--- Data for the task ---

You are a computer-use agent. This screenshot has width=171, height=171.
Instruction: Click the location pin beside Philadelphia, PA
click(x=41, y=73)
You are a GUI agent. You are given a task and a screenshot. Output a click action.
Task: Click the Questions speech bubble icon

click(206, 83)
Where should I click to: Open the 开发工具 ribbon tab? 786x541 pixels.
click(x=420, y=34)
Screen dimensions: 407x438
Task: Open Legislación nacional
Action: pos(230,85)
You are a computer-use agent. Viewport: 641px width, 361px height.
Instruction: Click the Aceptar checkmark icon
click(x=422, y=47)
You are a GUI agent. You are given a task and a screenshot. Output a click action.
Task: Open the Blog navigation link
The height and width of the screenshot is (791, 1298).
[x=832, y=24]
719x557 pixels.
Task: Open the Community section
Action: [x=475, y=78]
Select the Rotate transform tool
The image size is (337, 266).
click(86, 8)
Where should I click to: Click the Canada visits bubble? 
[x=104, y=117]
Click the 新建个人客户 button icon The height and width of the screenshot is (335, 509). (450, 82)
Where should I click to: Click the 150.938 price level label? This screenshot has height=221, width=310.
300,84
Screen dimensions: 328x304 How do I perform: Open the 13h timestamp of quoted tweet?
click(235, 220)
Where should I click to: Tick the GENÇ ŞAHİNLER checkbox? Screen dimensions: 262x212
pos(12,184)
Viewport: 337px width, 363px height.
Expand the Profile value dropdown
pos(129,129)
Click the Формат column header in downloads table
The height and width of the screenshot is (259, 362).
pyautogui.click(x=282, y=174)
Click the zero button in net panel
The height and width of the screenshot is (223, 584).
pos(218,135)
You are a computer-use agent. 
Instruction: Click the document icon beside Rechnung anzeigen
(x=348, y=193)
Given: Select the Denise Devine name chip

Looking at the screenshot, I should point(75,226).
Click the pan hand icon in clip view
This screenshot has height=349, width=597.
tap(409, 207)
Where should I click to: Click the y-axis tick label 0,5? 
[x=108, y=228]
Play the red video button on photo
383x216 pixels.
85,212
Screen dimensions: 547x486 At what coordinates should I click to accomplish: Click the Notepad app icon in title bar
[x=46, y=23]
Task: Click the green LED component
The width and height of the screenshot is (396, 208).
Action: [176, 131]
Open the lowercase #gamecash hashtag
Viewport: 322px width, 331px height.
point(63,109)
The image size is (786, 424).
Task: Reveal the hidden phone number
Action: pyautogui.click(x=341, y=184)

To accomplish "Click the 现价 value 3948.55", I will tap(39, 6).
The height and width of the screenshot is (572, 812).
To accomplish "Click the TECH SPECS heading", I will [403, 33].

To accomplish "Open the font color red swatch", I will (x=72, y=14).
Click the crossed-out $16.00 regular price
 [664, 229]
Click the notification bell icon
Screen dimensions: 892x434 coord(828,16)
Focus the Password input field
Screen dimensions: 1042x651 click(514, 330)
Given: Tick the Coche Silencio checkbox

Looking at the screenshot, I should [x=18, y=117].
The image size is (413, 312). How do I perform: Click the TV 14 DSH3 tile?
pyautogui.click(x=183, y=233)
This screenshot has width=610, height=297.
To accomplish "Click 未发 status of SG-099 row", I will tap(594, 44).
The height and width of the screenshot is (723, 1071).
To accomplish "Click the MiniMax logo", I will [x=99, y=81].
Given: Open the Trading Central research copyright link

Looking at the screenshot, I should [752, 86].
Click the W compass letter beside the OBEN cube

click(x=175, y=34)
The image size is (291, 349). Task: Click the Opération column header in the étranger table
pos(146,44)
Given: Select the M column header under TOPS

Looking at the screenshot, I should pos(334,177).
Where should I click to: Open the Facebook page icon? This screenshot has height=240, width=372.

---

(What needs to be done)
Write out the complete material a second time, matching it exactly.

(Output below)
You are a computer-use agent. This screenshot has width=171, height=171.
Instruction: Click the location pin beside Philadelphia, PA
click(x=41, y=73)
You are a GUI agent. You are given a task and a screenshot. Output a click action.
Task: Click the Questions speech bubble icon

click(206, 83)
Where should I click to: Open the 开发工具 ribbon tab? 786x541 pixels.
click(x=420, y=34)
Screen dimensions: 407x438
Task: Open Legislación nacional
Action: pos(230,85)
You are a computer-use agent. Viewport: 641px width, 361px height.
Instruction: Click the Aceptar checkmark icon
click(x=422, y=47)
You are a GUI agent. You are given a task and a screenshot. Output a click action.
Task: Open the Blog navigation link
The height and width of the screenshot is (791, 1298).
[x=832, y=24]
719x557 pixels.
Task: Open the Community section
Action: [x=475, y=78]
Select the Rotate transform tool
The image size is (337, 266).
click(86, 8)
Where should I click to: Click the Canada visits bubble? 
[x=104, y=117]
Click the 新建个人客户 button icon The height and width of the screenshot is (335, 509). (450, 82)
Where should I click to: Click the 150.938 price level label? This screenshot has height=221, width=310.
300,84
Screen dimensions: 328x304 How do I perform: Open the 13h timestamp of quoted tweet?
click(235, 220)
Where should I click to: Tick the GENÇ ŞAHİNLER checkbox? Screen dimensions: 262x212
pos(12,184)
Viewport: 337px width, 363px height.
Expand the Profile value dropdown
pos(129,129)
Click the Формат column header in downloads table
The height and width of the screenshot is (259, 362).
pyautogui.click(x=282, y=174)
Click the zero button in net panel
The height and width of the screenshot is (223, 584).
pos(218,135)
You are a computer-use agent. 
Instruction: Click the document icon beside Rechnung anzeigen
(x=348, y=193)
Given: Select the Denise Devine name chip

Looking at the screenshot, I should point(75,226).
Click the pan hand icon in clip view
This screenshot has height=349, width=597.
tap(409, 207)
Where should I click to: Click the y-axis tick label 0,5? 
[x=108, y=228]
Play the red video button on photo
383x216 pixels.
85,212
Screen dimensions: 547x486 At what coordinates should I click to accomplish: Click the Notepad app icon in title bar
[x=46, y=23]
Task: Click the green LED component
The width and height of the screenshot is (396, 208).
Action: [176, 131]
Open the lowercase #gamecash hashtag
Viewport: 322px width, 331px height.
point(63,109)
The image size is (786, 424).
Task: Reveal the hidden phone number
Action: pyautogui.click(x=341, y=184)

To accomplish "Click the 现价 value 3948.55", I will tap(39, 6).
The height and width of the screenshot is (572, 812).
To accomplish "Click the TECH SPECS heading", I will [403, 33].

To accomplish "Open the font color red swatch", I will (x=72, y=14).
Click the crossed-out $16.00 regular price
 [664, 229]
Click the notification bell icon
Screen dimensions: 892x434 coord(828,16)
Focus the Password input field
Screen dimensions: 1042x651 click(514, 330)
Given: Tick the Coche Silencio checkbox

Looking at the screenshot, I should [x=18, y=117].
The image size is (413, 312). How do I perform: Click the TV 14 DSH3 tile?
pyautogui.click(x=183, y=233)
This screenshot has width=610, height=297.
To accomplish "Click 未发 status of SG-099 row", I will tap(594, 44).
The height and width of the screenshot is (723, 1071).
To accomplish "Click the MiniMax logo", I will [x=99, y=81].
Given: Open the Trading Central research copyright link

Looking at the screenshot, I should [752, 86].
Click the W compass letter beside the OBEN cube

click(x=175, y=34)
The image size is (291, 349). Task: Click the Opération column header in the étranger table
pos(146,44)
Given: Select the M column header under TOPS

Looking at the screenshot, I should pos(334,177).
Where should I click to: Open the Facebook page icon? This screenshot has height=240, width=372.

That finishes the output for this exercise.